Maximum likelihood and the graphical EM algorithm

Maximum likelihood and the graphical EM algorithm

Latombe, Guillaume and Granger, Eric and Dilkes, Fred A.

Canadian Conference on Electrical and Computer Engineering 2006

Abstract : A challenge in the design of SCFGs for some applications is the computation of the probability distributions associated with its production rules. The most popular methods for this task are by far the Inside-Outside (IO) algorithm, which maximizes the likelihood of a data set, and the Viterbi Score (VS) algorithm, which maximizes the likelihood of its best parse trees. Even though both algorithms are very demanding and have a similar time complexity, VS is known to require an overall lower computational cost in practice. Several methods have been developed to accelerate the computation of production rules probabilities with IO. Among them is the graphical EM (gEM) algorithm.
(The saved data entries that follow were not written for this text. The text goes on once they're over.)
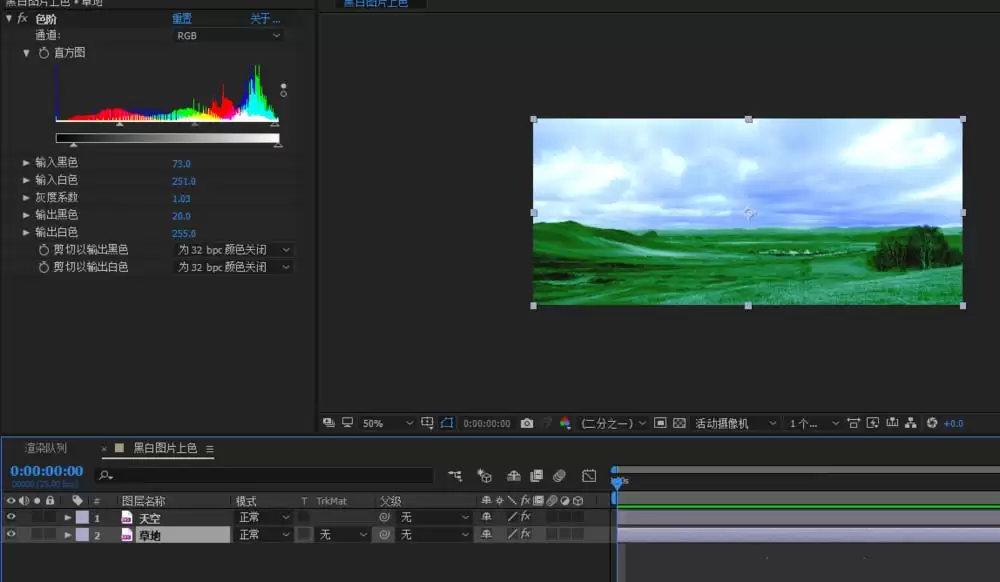Open the RGB channel dropdown
Viewport: 1000px width, 582px height.
[228, 36]
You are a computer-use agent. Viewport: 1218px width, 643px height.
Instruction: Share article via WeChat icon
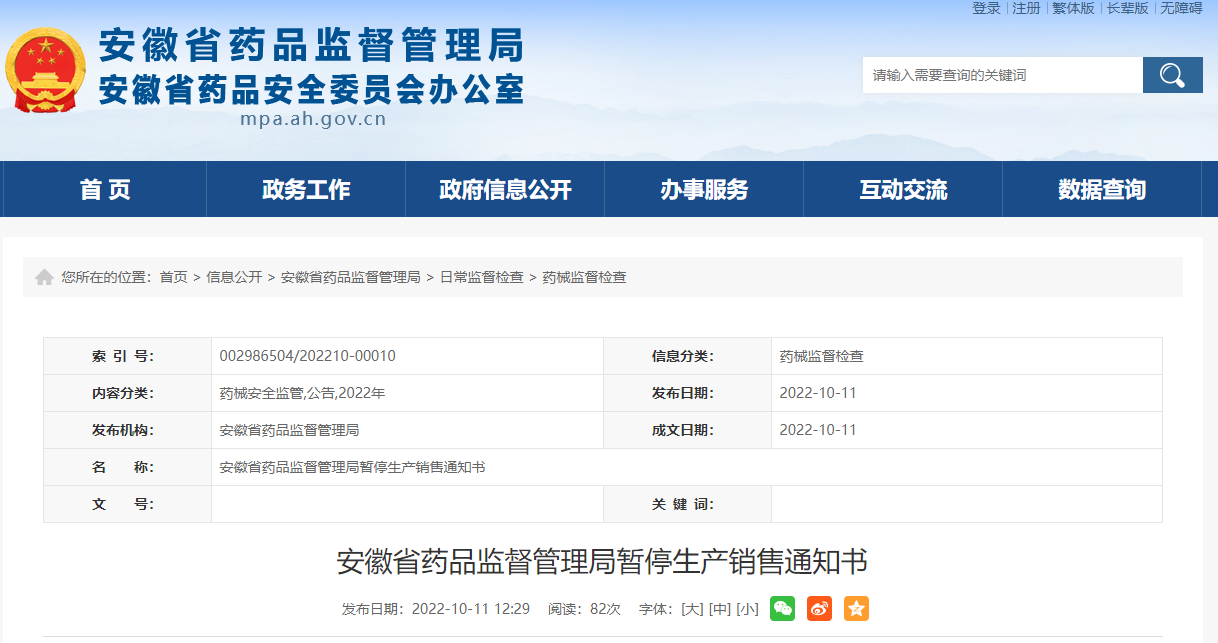782,608
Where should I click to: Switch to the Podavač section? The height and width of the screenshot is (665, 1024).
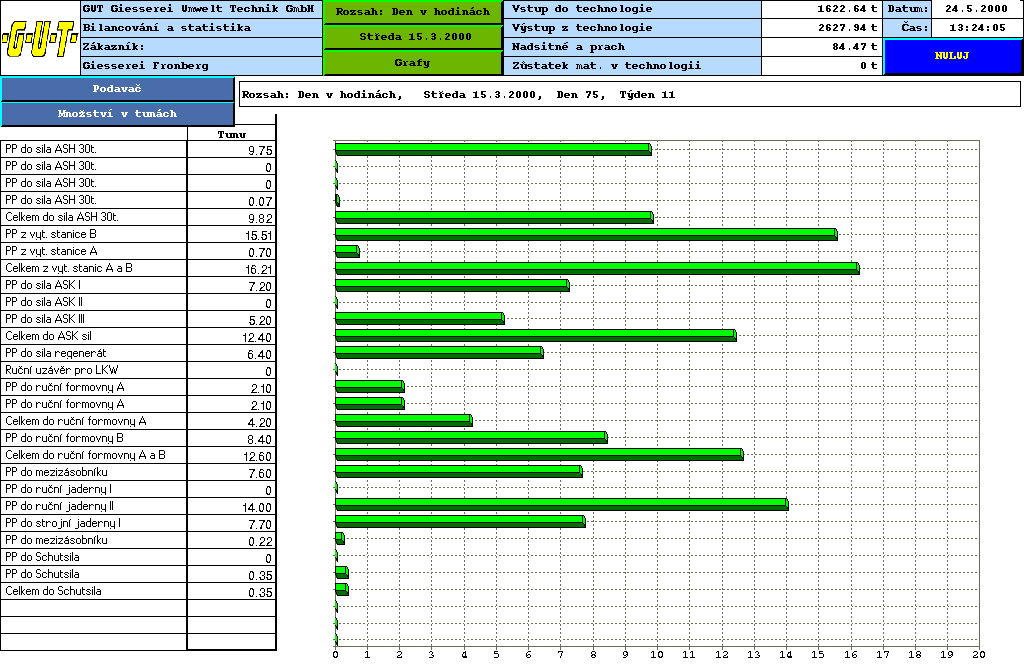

During pre-processing, it computes the rules used in the production of the data set, and organizes them into an ordered data structure called “support graphs.” The iterative process uses these graphs to optimize the likelihood of the data set in a similar way to the IO algorithm. In this paper, a VS variant of gEM, that selects in the support graphs the elements belonging to the best parse trees of the data set, is proposed. The performance of the original algorithm, gEM(IO), and the new one, gEM(VS), are compared in terms of time and space complexity, convergence time, and perplexity. An experimental protocol is defined such that the impact on performance of factors like training set size, sequence length, and ambiguity of grammars can be assessed. Computer simulations are performed on the real-world European Molecular Biology Laboratory data set, consisting of DNA sequences. Results indicate that gEM(VS) provides significantly lower convergence time and time complexity, at the expense of a moderately higher perplexity and space complexity level.